Department of General Surgery, Guangdong Provincial Key Laboratory of Precision Medicine for Gastrointestinal Tumor, Nanfang Hospital, The First School of Clinical Medicine, Southern Medical University, Guangzhou, China.
School of Science, Jimei University, Xiamen, China.
Cancer Sci. 2022 Jul;113(7):2409-2424. doi: 10.1111/cas.15385. Epub 2022 May 11.
Collagen in the tumor microenvironment is recognized as a potential biomarker for predicting treatment response. This study investigated whether the collagen features are associated with pathological complete response (pCR) in locally advanced rectal cancer (LARC) patients receiving neoadjuvant chemoradiotherapy (nCRT) and develop and validate a prediction model for individualized prediction of pCR. The prediction model was developed in a primary cohort (353 consecutive patients). In total, 142 collagen features were extracted from the multiphoton image of pretreatment biopsy, and the least absolute shrinkage and selection operator (Lasso) regression was applied for feature selection and collagen signature building. A nomogram was developed using multivariable analysis. The performance of the nomogram was assessed with respect to its discrimination, calibration, and clinical utility. An independent cohort (163 consecutive patients) was used to validate the model. The collagen signature comprised four collagen features significantly associated with pCR both in the primary and validation cohorts (p < 0.001). Predictors in the individualized prediction nomogram included the collagen signature and clinicopathological predictors. The nomogram showed good discrimination with area under the ROC curve (AUC) of 0.891 in the primary cohort and good calibration. Application of the nomogram in the validation cohort still gave good discrimination (AUC = 0.908) and good calibration. Decision curve analysis demonstrated that the nomogram was clinically useful. In conclusion, the collagen signature in the tumor microenvironment of pretreatment biopsy is significantly associated with pCR. The nomogram based on the collagen signature and clinicopathological predictors could be used for individualized prediction of pCR in LARC patients before nCRT.

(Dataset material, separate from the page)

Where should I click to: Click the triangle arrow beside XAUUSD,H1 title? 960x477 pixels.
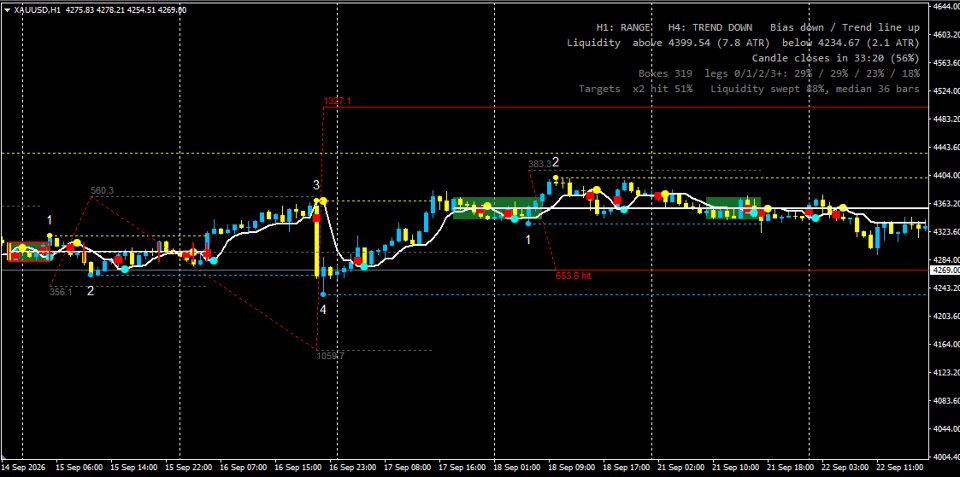(x=7, y=10)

肿瘤微环境中的胶原蛋白被认为是预测治疗反应的潜在生物标志物。本研究旨在探讨接受新辅助放化疗(nCRT)的局部晚期直肠癌(LARC)患者中,胶原特征是否与病理完全缓解(pCR)相关,并建立和验证预测 pCR 的个体化预测模型。该预测模型是在一个主要队列(353 例连续患者)中开发的。从预处理活检的多光子图像中总共提取了 142 个胶原特征,并应用最小绝对收缩和选择算子(Lasso)回归进行特征选择和胶原特征构建。使用多变量分析开发了列线图。根据其判别能力、校准和临床实用性评估列线图的性能。使用独立队列(163 例连续患者)验证模型。胶原特征由四个与主要和验证队列中 pCR 显著相关的胶原特征组成(p<0.001)。个体化预测列线图中的预测因子包括胶原特征和临床病理预测因子。列线图在主要队列中的 AUC 为 0.891,具有良好的判别能力,且校准良好。在验证队列中应用列线图仍具有良好的判别能力(AUC=0.908)和良好的校准。决策曲线分析表明该列线图具有临床实用性。总之,预处理活检肿瘤微环境中的胶原特征与 pCR 显著相关。基于胶原特征和临床病理预测因子的列线图可用于 nCRT 前 LARC 患者 pCR 的个体化预测。